The Next Frontier: from the moon to saving planet earth

For me, it's hard to imagine it was 40 years ago today that man first set foot on the moon - one of mankind's greatest technological achievements. Anyone under 40 years of age wasn't even born yet when astronaut Neil Armstrong set foot on the lunar surface, and what have we done since? What has been the next great milestone?

There are many who say that it was a big waste of time and money; a common complaint among terrestrial- and ocean-based scientists who feel they got shortchanged with so many resources being diverted into the heavens. And in many ways they would be right, no argument here.

But going to the moon had the advantage of being a singular goal or achievement that could capture the attention of the general public. As a kid I watched Sea Hunt and the Aquanauts and I also had just about every space model kit ever made. All these avenues of exploration fired our sense of wonder and imagination, but going to the moon had the advantage of a greater sense of focus.

Of course, what propelled it was a political issue - beating the Russians, proving democracy's superiority over communism, and establishing the United States' preeminence in space as a political and military warning to all others. That's what brought in the bucks for Buck Rogers. And there were spin-offs to justify the cost with tremendous advances in aerospace and technology industries that produced everything from better cookware to velcro to freeze-dried ice cream (okay, so they weren't all successes).

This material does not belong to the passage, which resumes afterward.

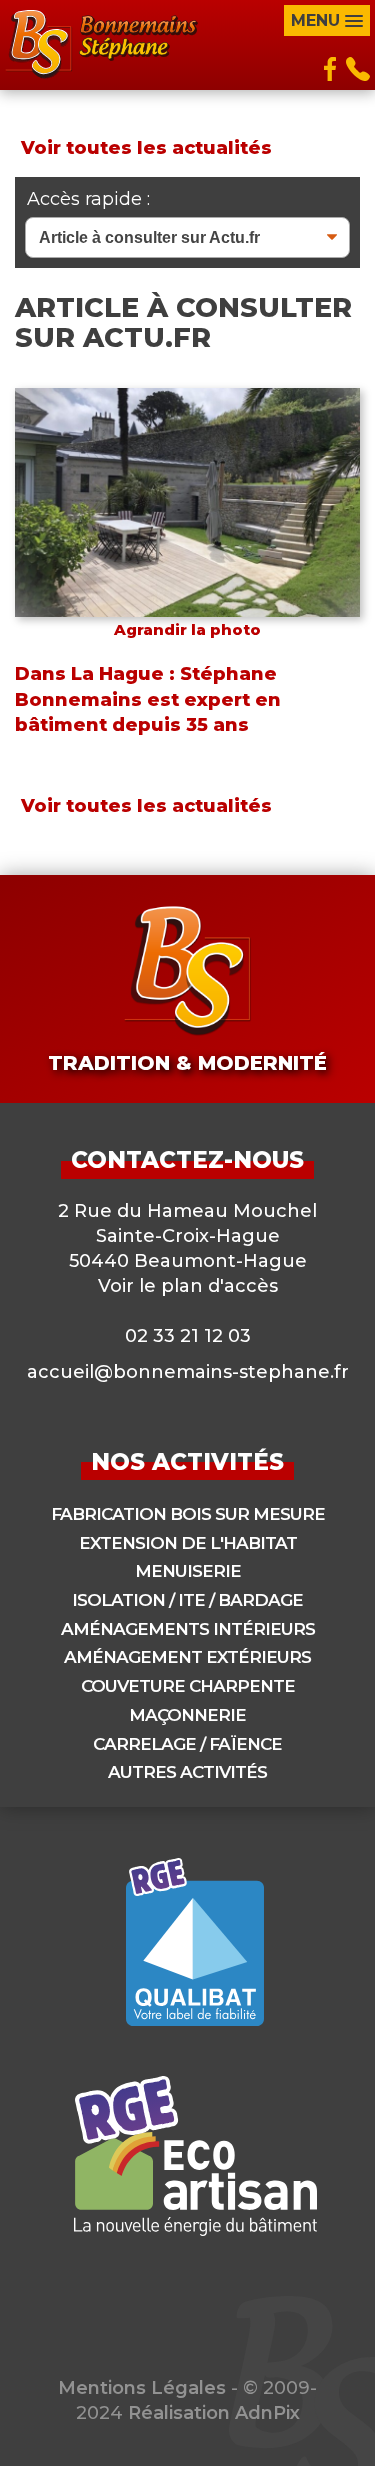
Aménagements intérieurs (188, 1629)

But there once was an explorer's ultimate dream, and politics moved it forward, and science expanded its knowledge because of it, and business and the public benefited in many obvious and subtle ways. And then it was over.

So, today commemorates both, one of man's greatest achievements and the start of a downward slide, lost in the wilderness. What can get us back on a new track? What can wrench us away from our self-absorbed, self-centered interests - some of which have been aided by the very technology that the space race generated - and get us on a path towards the next technological milestone? What one thing could test the boundaries of science and technology, motivates us all to move forward as every great culture in the past has, and provide worldwide benefits for generations to come?

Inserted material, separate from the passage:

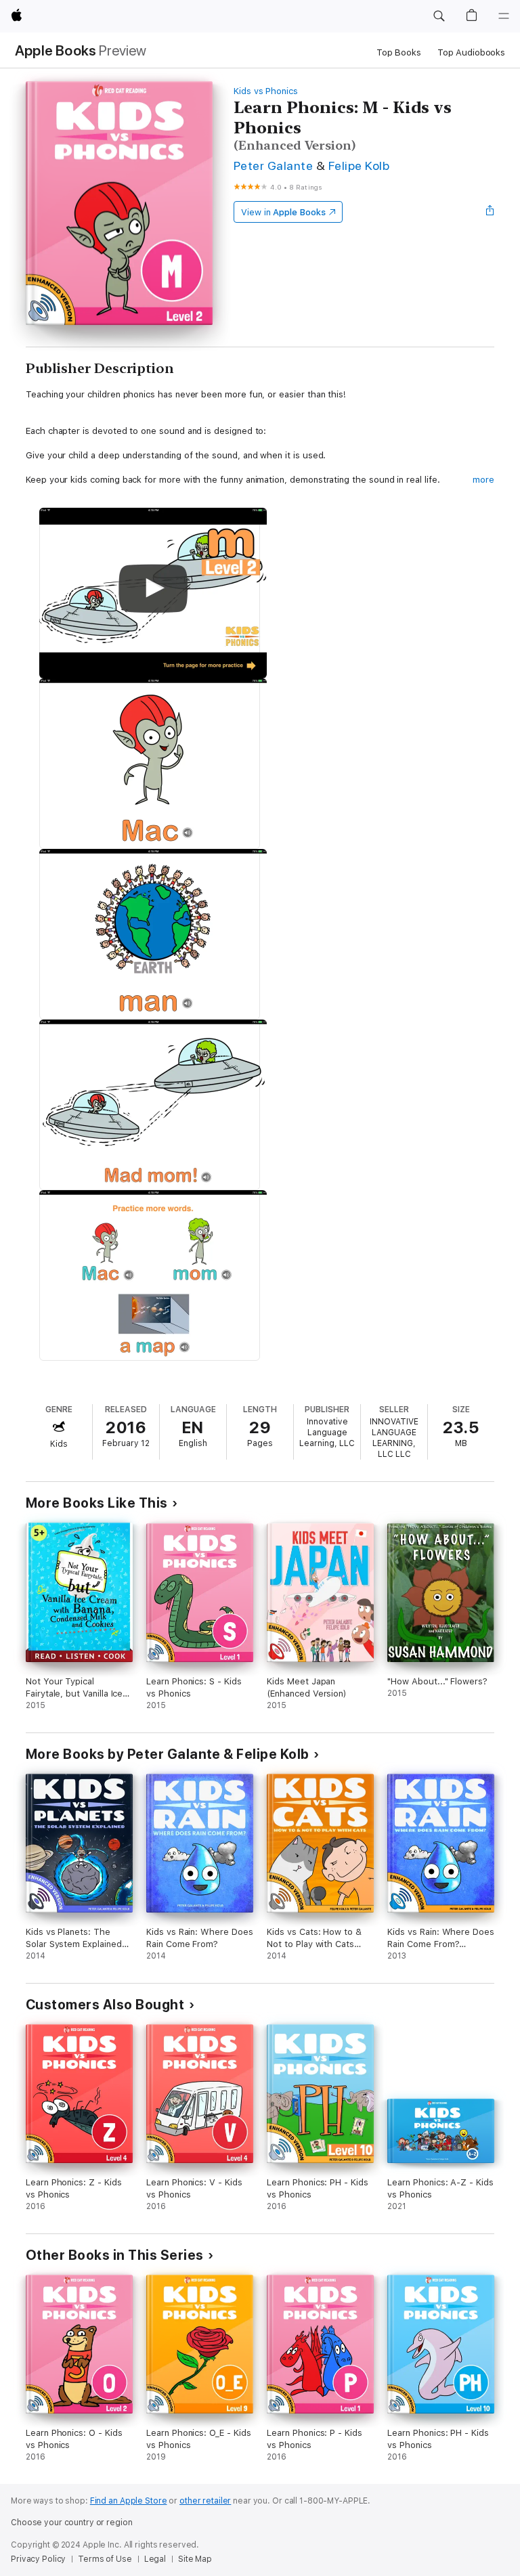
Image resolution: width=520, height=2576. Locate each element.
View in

Simple: no more fossil fuels.

In essence, we reached the moon on the shoulders of an industrialized society based on a centuries-long dependence on fossil fuels. And the planet and every living thing on it is now paying a very dear price for it. So, what could be a better goal for all of us to set our sights on? Not a "someday" or a "we hope to" but a "let's get it done!" Who will show the leadership to make the declaration and pick a date? Who will have the courage to recognize the cost but be able to show the short-term and long-term benefits? Benefits to industrialized nations, third world nations, the rich and the poor. Alternative energy, cleaner air, less CO2, reduced ocean acidification, less greenhouse effect. Why not?

When President Kennedy made his declaration that we would reach the moon within one decade, there were plenty who grumbled as to why not. They were wrong. Mankind can save its pioneering spirit from extinction and in the process do the same for the planet.

At least on this 40th commemoration, that's what occurred to me.